Upload a single image to WordPress and walk away thinking you have added one file to your server. What actually happened is that WordPress quietly generated three to eight additional copies at different dimensions - and every theme or plugin you add may have added more. Over months and years, this fills your hosting storage with thousands of files you may never use.
Understanding how WordPress handles image sizes lets you take control of your media library, save disk space, and serve the right image size to every visitor.
What Sizes WordPress Creates Automatically
WordPress generates three default image sizes from every upload:
- Thumbnail - 150 x 150 pixels (cropped square by default)
- Medium - up to 300 x 300 pixels (preserving aspect ratio)
- Large - up to 1024 x 1024 pixels (preserving aspect ratio)
Plus the original upload is kept in full resolution.
You can adjust these dimensions at Settings > Media in WordPress admin. If your theme never uses a 150 x 150 square thumbnail, you can disable it entirely by setting both width and height to 0.
How Themes and Plugins Add Their Own Sizes
Your theme's functions.php file (or the functions of a page builder plugin) can register custom image sizes using add_image_size(). Every size registered this way is generated for every image you upload going forward.
Common theme-registered sizes include hero images, card thumbnails, featured post images, and gallery thumbnails. An ambitious theme might register five or six additional sizes. A page builder plugin might add several more. It is not unusual for a fully-loaded WordPress site to generate 8-12 image copies from a single upload.
To see all registered image sizes on your site, the free Media Cleaner or Regenerate Thumbnails plugins will display the full list - including sizes registered by themes and plugins - during setup.
The Problem After a Theme Change
When you switch themes, the new theme registers its own set of image sizes. But WordPress does not automatically regenerate your existing uploaded images in the new sizes. Any image uploaded before the theme change exists only in the old theme's sizes - the new theme's required sizes are missing, often resulting in incorrectly sized or stretched images in templates.
The fix is the Regenerate Thumbnails plugin. After a theme change, install and run it. It goes through your entire media library and regenerates all image files to match the currently registered sizes. For large media libraries, this process can take several minutes to an hour, but it is essential for consistent image display after a theme switch.
How to Disable Unused Image Sizes
Generating image sizes you never use wastes disk space and processing time on upload. There are two approaches to disabling them:
For default sizes - Set the width and height to 0 at Settings > Media. WordPress will skip generating that size.

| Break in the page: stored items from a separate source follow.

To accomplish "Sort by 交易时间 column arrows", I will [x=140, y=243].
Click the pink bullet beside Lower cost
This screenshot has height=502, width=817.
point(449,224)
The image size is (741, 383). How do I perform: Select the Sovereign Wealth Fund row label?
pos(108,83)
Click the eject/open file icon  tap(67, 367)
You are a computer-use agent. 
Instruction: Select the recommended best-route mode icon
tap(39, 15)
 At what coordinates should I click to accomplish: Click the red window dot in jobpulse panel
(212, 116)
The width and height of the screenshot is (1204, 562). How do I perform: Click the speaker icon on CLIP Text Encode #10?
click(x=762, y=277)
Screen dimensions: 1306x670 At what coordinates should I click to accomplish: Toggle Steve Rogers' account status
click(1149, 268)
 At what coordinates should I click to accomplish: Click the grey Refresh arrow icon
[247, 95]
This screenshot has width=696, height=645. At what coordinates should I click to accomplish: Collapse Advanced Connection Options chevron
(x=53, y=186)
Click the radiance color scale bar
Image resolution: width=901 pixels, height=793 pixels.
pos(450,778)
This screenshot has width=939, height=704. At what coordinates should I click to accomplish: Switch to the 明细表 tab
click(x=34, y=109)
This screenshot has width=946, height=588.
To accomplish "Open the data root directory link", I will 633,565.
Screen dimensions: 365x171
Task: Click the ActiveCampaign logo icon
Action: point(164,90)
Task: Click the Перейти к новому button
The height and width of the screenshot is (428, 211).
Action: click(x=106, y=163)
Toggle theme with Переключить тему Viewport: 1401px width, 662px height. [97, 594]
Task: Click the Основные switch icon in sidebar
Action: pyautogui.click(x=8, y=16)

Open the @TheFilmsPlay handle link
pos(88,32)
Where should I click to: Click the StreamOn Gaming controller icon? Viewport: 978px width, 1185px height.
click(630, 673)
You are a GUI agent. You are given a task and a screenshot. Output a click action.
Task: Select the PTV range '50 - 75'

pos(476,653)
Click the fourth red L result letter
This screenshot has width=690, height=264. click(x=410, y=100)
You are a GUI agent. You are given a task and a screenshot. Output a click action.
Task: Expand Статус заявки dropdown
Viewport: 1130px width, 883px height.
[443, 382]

For theme and plugin sizes - Use the free Imagify or EWWW Image Optimizer plugin, both of which include settings to disable specific registered image sizes. Alternatively, add a filter to your child theme's functions.php to unset specific sizes:
add_filter( 'intermediate_image_sizes_advanced', function( $sizes ) {
unset( $sizes['medium_large'] );
return $sizes;
} );
Cleaning Up Old Unused Image Files
Disabling a size stops future images from generating that copy, but the old files already on your server remain. Tools like Media Cleaner can identify image files in your uploads folder that are not referenced by any attachment record - which often includes orphaned size copies from removed themes and plugins.
Be cautious when deleting files. Always run a full backup before bulk-deleting from your media library. Some images referenced in page builder layouts or hardcoded in HTML may not show up as "attached" in WordPress's media relationship table even though they are actively in use.
Keep the Original, Serve the Optimized Version
WordPress keeps the original upload regardless of size settings. This is intentional - the original is the source from which all other sizes are generated. When you change size settings or run Regenerate Thumbnails, WordPress uses those originals.
For serving optimized versions to visitors, pair your media management with an image optimization plugin (ShortPixel, Imagify, or EWWW) that compresses generated sizes and, where possible, converts images to WebP format for modern browsers. WebP images are typically 25-35% smaller than equivalent JPEGs at the same visual quality - a meaningful bandwidth and load time saving for image-heavy sites.
Managing WordPress image sizes properly is a one-time setup task that pays ongoing dividends in storage efficiency and site performance.